Apesar da profunda crise de identidade, a EU ainda reúne um surpreendente capital de esperança – e é aí que os líderes do continente podem e devem procurar inspiração para construir um futuro comum.

A União Europeia celebrou formalmente o aniversário com uma declaração de compromisso para o futuro. Mas a Declaração de Roma é um texto redondo que, à força dos compromissos estabelecidos, quase só afirma generalidades em boa linguagem tecnocrática europeia. Vale a pena dissecar os quatro temas que na prática funcionam como o mínimo denominador comum desta Europa alargada.

A aposta na segurança e na proteção deseja tranquilizar os cidadãos que hoje vivem com medo – mas a verdade é que não há grande coisa que se possa fazer face a actos de terror como o que esta semana ocorreu em Londres. E prometer algo que não se pode cumprir e meio caminho andado para a insatisfação generalizada.

A prosperidade será a maior exigência dos europeus, que lidam ainda com as consequências de uma crise económica que não parece ter fim à vista – e o pior é que não há acordo na forma para sair da crise, apesar de a receita da austeridade ser reconhecidamente errada. E se a UE falha na melhoria das condições de vida dos seus habitantes pode até acertar em tudo o resto, mas nunca deixará de ser um fracasso.

O compromisso da Europa social é suficientemente genérico para ser reconhecido como um sucesso, até porque é o que mais assume as diferenças nacionais e permite maior margem de manobra.

Já o último pilar da declaração, que apela a uma maior força no mundo, exigiria um esforço que hoje os membros não quererão colocar. Com a revisão orçamental que a saída do Reino Unido implica, será difícil encontrar folga para aumentar as responsabilidades civis e militares da união Europeia no mundo, algo que nem tem conseguido na sua vizinhança – como as relações com a Turquia e a crise dos migrantes comprovam.

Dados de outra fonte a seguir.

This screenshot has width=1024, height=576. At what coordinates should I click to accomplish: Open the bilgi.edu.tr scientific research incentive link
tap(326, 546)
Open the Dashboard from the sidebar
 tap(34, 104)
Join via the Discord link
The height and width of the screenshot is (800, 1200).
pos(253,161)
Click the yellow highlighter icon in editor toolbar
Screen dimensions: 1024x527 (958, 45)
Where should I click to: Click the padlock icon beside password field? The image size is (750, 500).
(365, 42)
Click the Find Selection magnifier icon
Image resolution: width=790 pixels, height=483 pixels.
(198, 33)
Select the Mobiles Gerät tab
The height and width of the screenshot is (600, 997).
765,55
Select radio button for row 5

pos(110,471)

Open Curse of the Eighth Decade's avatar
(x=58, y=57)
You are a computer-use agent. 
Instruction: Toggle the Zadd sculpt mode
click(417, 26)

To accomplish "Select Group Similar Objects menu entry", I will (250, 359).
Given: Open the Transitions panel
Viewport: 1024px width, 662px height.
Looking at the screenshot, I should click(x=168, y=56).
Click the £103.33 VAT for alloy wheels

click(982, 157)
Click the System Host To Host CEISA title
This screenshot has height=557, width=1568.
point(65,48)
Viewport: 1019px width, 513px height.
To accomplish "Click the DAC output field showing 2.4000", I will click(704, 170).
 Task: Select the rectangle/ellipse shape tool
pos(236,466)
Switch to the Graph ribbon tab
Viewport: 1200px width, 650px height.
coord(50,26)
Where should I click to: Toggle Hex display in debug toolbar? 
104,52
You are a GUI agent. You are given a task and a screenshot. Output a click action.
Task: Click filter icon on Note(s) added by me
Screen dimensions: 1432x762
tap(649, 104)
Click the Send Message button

Pelo menos a União mantém a virtude de não deixar ninguém indiferente: Roma teve na rua manifestações a favor e contra a União Europeia; Bruxelas idem; e até Londres, prestes a afastar-se da União, teve na rua os desiludidos do Brexit. E ao mesmo tempo as sondagens dizem que o sentimento pró-europeu recupera lentamente em vários países. Porquê? Porque apesar da profunda crise de identidade, a EU ainda reúne um surpreendente capital de esperança – e é aí que os líderes do continente podem e devem procurar inspiração para construir um futuro comum.

Até Outubro, nada vai acontecer. Depois das eleições francesas e alemãs, quem estiver no poder vai decidir quais são as cenas dos próximos capítulos.